* Start ARTICLE *

Some veggies are so delicious that I tend to do as little as possible to prepare them, so they can shine on their own. But the other day the husband pulled an amazing dinner for us and the side dish blew my mind. Asparagus stir-fry that packed a ton of flavor and made us feel as if we were dining in a cool restaurant in Los Angeles. Just like we did during our sabbatical at UCLA years ago (it does feel like a previous life). I insisted he should write a guest blog post about it, but he is quite busy wrapping up a review article, and food blogging is definitely not a distraction he needs. So, I did the altruistic, sensible thing, and composed the post myself. Because if you also have a soft spot for asparagus, you need this in your life…
ASPARAGUS STIR-FRY
(adapted from The Washington Post)
1 medium jalapeno chile pepper, seeded and thinly sliced
1 tablespoon olive oil
1 pound asparagus, trimmed and thinly sliced on a diagonal
1/4 teaspoon kosher salt
1 tablespoon soy sauce
3 tablespoons lemon juice, divided
Zest of 1 lemon
1 teaspoon finely grated fresh ginger
1/2 cup fresh cilantro leaves with tender stems
toasted sesame seeds
Heat a large, non-stick skillet over medium-high heat until a drop of water sizzles on the surface. Add the jalapeno and olive oil, saute for a couple of minutes, until fragrant. Add the asparagus. Sprinkle lightly with salt and cook, tossing occasionally, until the asparagus begins to brown around the edges, a couple of minutes more.
Add the soy sauce and 2 tablespoons of the lemon juice and cook, stirring constantly, until the asparagus is coated in sauce, but still firm, about 1 minute.
Add the lemon zest, the remaining tablespoon of lemon juice and the ginger. Toss to combine and cook, continuing to toss for 1 minute, or until ginger is fragrant. Remove the pan from heat. Transfer the asparagus to a platter and toss with cilantro and sesame seeds. Serve right away, perfect with grilled salmon.
ENJOY!

* End ARTICLE *

### TO BE DONE
**a)** How would you sum up the asparagus stir-fry post in two sentences?
**b)** In the asparagus stir-fry post, how much lemon juice is added along with the soy sauce?

* Start INFORMATION SUPPLIED *

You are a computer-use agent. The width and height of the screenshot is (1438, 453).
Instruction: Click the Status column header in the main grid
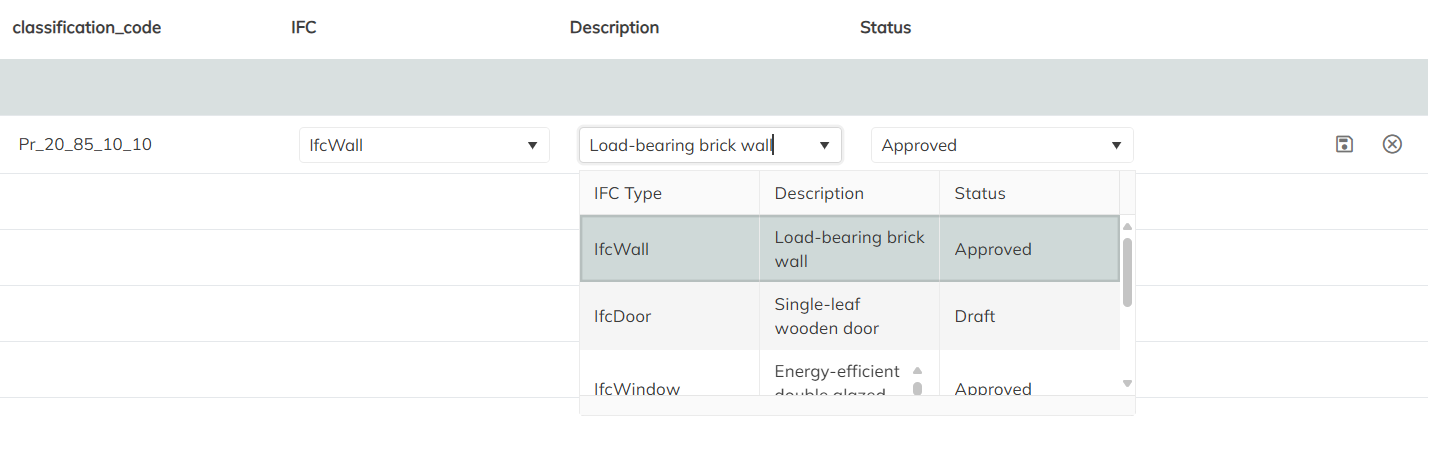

* End INFORMATION SUPPLIED *

### OUTPUTS IN ORDER
**a)** The post introduces an asparagus stir-fry, adapted from The Washington Post, that the author's husband made as a side dish and that blew the author's mind. Jalapeno and asparagus are sautéed in olive oil, cooked with soy sauce, lemon juice, lemon zest and ginger, then tossed with cilantro and sesame seeds and served right away.

**b)** Two tablespoons.